(Provided entries begins)

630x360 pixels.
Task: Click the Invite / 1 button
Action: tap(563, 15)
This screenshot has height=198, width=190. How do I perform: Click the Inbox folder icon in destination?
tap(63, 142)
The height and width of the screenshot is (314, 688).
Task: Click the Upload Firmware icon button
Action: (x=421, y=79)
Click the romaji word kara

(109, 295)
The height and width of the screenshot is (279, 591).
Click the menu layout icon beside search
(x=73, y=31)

(Provided entries ends)
(Provided entries begins)

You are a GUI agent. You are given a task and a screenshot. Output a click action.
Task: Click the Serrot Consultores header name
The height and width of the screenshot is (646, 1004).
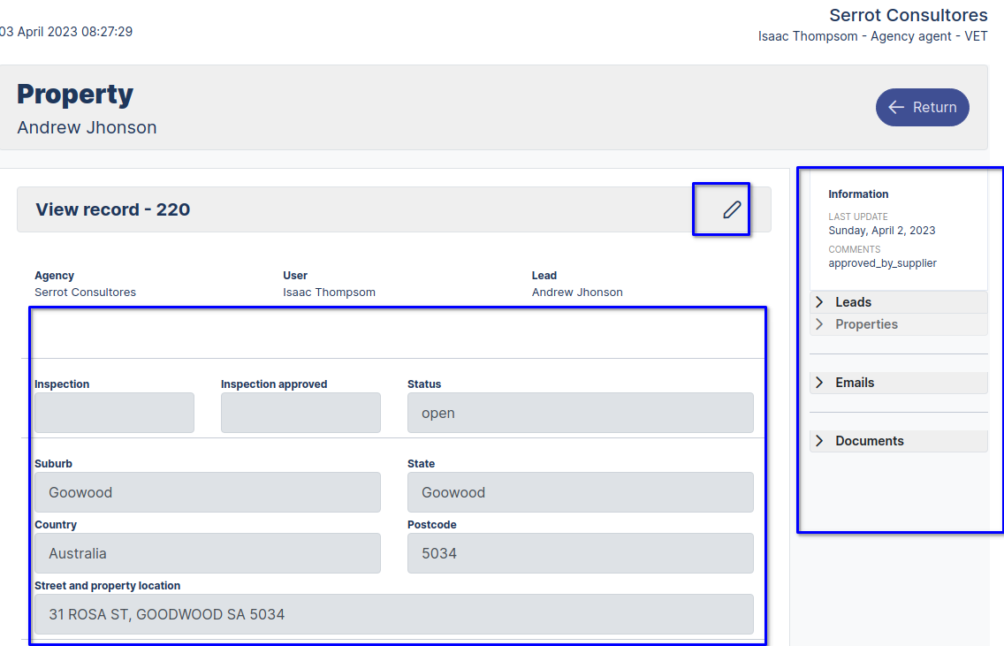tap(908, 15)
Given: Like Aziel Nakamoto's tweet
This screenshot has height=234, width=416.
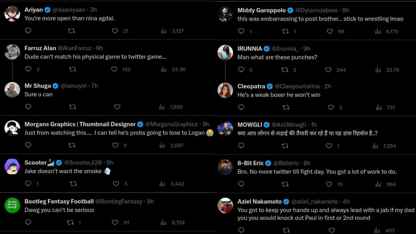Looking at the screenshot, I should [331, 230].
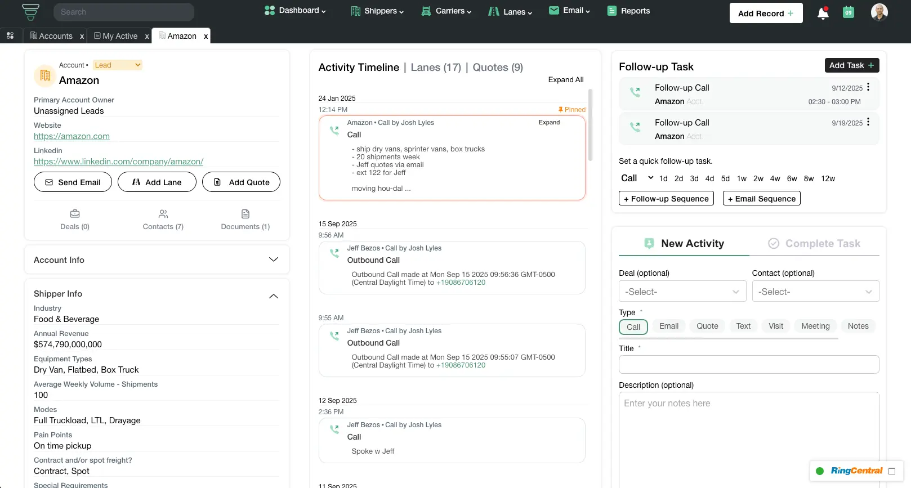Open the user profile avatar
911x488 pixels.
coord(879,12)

(Provided entries ends)

**Your task**
Starting at the line above that contains "You are a GUI", transcribe every line exactly through the line that contains "Given: Like Aziel Nakamoto's tweet", including that last one, and skip the pictures.

**Worked solution**
You are a GUI agent. You are given a task and a screenshot. Output a click action.
Task: Click the Serrot Consultores header name
The height and width of the screenshot is (646, 1004).
tap(908, 15)
Given: Like Aziel Nakamoto's tweet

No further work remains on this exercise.